## TEXTO EM ESTUDO
O incêndio na favela, que fica lá do outro lado da minha casa, não é um fato isolado que não reflete em nada na minha vida. Somos parte do todo. E o drama daquelas centenas de famílias, se reflete na minha vida e na vida da minha cidade. Pra não dizer do Estado, país e planeta. Como reflexão, sugiro a leitura da parábola “A ratoeira”, para compreender melhor a conexão de nossas relações em rede.

Acredito que, como parte do todo, não devemos esperar nem pelos governantes, nem que Deus desça sobre a Terra para ver a coisa acontecer. Enquanto centelhas dessa grande teia que é o Planeta Terra, podemos atuar com convicção no nosso dia a dia para imprimir mudanças no mundo, seja nos pequenos papéis ou em grandes atos. Enxergar o que precisa ser mudado, o que precisa ser feito, nos mobilizar e fazer a nossa parte. Que é o que nos cabe. E não é muito: apenas nos conscientizar de que alguém precisa fazer alguma coisa. E sempre existe alguém, solitário, como o pássaro no incêndio da floresta. Existe sempre uma mão solidária, ou “um dedinho de Deus” movendo as pecinhas e fazendo as coisas acontecerem no sentido do bem comum. Alguém se colocou naquela posição de ser tocado pelo dedinho de Deus, alguém agiu com solidariedade, alguém foi o conforto naquela hora amarga. Deus está vendo tudo. Mas nós precisamos ser as suas mãos trabalhadoras. Afinal, até quando ficar esperando que alguém faça alguma coisa? Estamos vendo tudo, e o que fazemos? Paramos para curar as feridas das nossas metrópoles ou passamos reto, acostumados com as condições “que a vida impõe”?

## QUESTÕES A RESPONDER
(a) Responda, com base no texto sobre o incêndio na favela:
(i) Que parábola é sugerida como leitura para reflexão?
(ii) A que é comparado o alguém solitário que sempre existe?
(iii) O que nós precisamos ser para Deus?
(b) Copie o trecho de "O incêndio na" até "relações em rede." do texto sobre o incêndio na favela, trocando "cidade" por "região".
(c) Reescreva de forma mais breve o parágrafo do texto sobre o incêndio na favela que começa com "O incêndio na favela, que fica lá", mantendo os fatos principais.
A listagem não tem nenhum papel nesta parte.

## INFORMAÇÕES FORNECIDAS
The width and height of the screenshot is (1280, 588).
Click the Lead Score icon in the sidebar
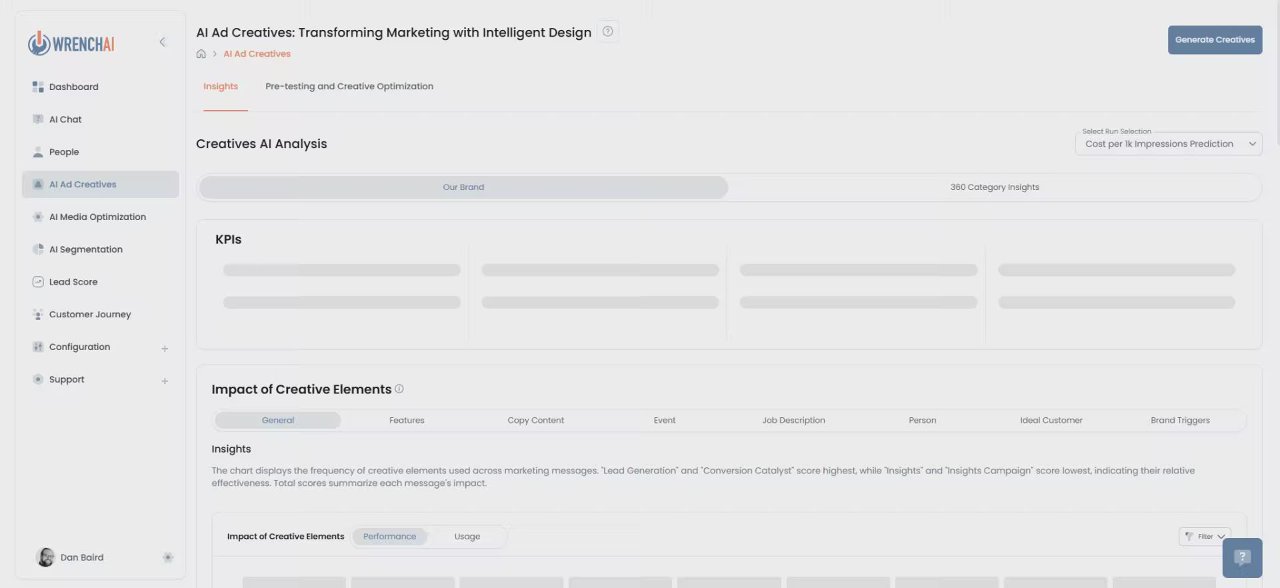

## RESPOSTAS
(a)
(i) A parábola “A ratoeira”.
(ii) Ao pássaro no incêndio da floresta.
(iii) As suas mãos trabalhadoras.

(b)
O incêndio na favela, que fica lá do outro lado da minha casa, não é um fato isolado que não reflete em nada na minha vida. Somos parte do todo. E o drama daquelas centenas de famílias, se reflete na minha vida e na vida da minha região. Pra não dizer do Estado, país e planeta. Como reflexão, sugiro a leitura da parábola “A ratoeira”, para compreender melhor a conexão de nossas relações em rede.

(c) O incêndio na favela do outro lado da minha casa não é um fato isolado. Somos parte do todo, e o drama daquelas centenas de famílias se reflete na minha vida, na da minha cidade e até no Estado, no país e no planeta. Para compreender essa conexão em rede, sugiro a parábola “A ratoeira”.